• Selected text:
========================================
The Hebrew word for prayer is tefilah. It is derived from the root Pe-Lamed-Lamed and the word l’hitpalel, meaning to judge oneself. This surprising word origin provides insight into the purpose of Jewish prayer. The most important part of any Jewish prayer, whether it be a prayer of petition, of thanksgiving, of praise of God, or of confession, is the introspection it provides, the moment that we spend looking inside ourselves, seeing our role in the universe and our relationship to God.

In Christianity and Catholicism, St. Ignatius of Loyola developed the now-ancient practice known as the Prayer of Examen. This prayer involves reflecting on the previous day’s events, becoming aware of God’s presence in them, reviewing the day with gratitude, paying attention to one’s moods and emotions, choosing something about the previous day and praying on it. This practice forces a person to slow down and process events, how they responded, where God is present, and begin to understand one’s triggers, sin, success, fears, etc.

So much of what I do with clients involves helping them to learn about who they are, which is part of the process of growing and living a fulfilling life. God created each of us with specific talents, skills, gifts, and personality quirks to bless others and further his kingdom. So many of us do not take the time to learn about who we are and what makes us tick. Often, it’s easy to pursue the positive traits we have (I have the gift of teaching, I think this way, I’m good at this). What’s harder is taking the time and often painful effort to discover what fears we have, what lies we believe, what we actually like and dislike, and what our priorities are. Similarly, it is default for many people to simply take on the traits/likes/propensities of those around rather than discover what they are all about and who they are.
========================================
• Raw data:
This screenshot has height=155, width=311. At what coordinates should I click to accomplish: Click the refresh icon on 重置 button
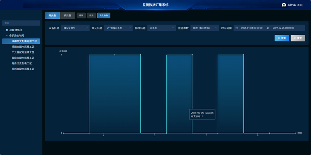[295, 38]
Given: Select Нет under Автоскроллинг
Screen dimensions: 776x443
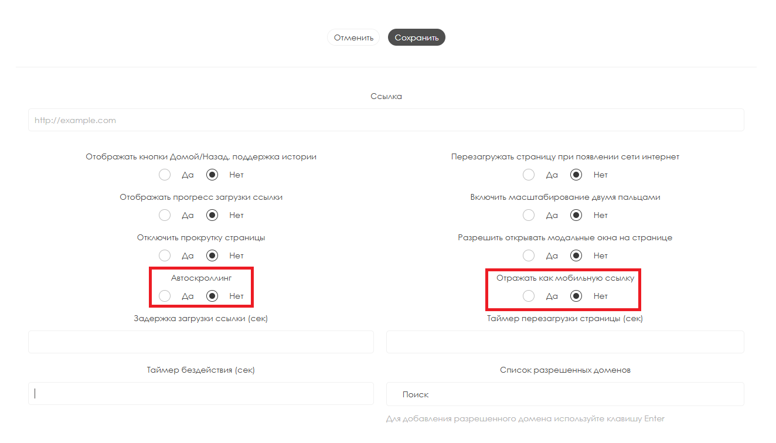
========================================
• Problems:
**A.** From the passage on prayer and self-reflection, output the stretch from "In Christianity and" through "success, fears, etc.".
**B.** Answer these questions from the passage on prayer and self-reflection:
(i) What is the Hebrew word for prayer?
(ii) Who developed the Prayer of Examen?
(iii) According to the passage, what did God create each of us with?

• Task-by-task outputs:
**A.**
In Christianity and Catholicism, St. Ignatius of Loyola developed the now-ancient practice known as the Prayer of Examen. This prayer involves reflecting on the previous day’s events, becoming aware of God’s presence in them, reviewing the day with gratitude, paying attention to one’s moods and emotions, choosing something about the previous day and praying on it. This practice forces a person to slow down and process events, how they responded, where God is present, and begin to understand one’s triggers, sin, success, fears, etc.

**B.**
(i) Tefilah.
(ii) St. Ignatius of Loyola.
(iii) Specific talents, skills, gifts, and personality quirks.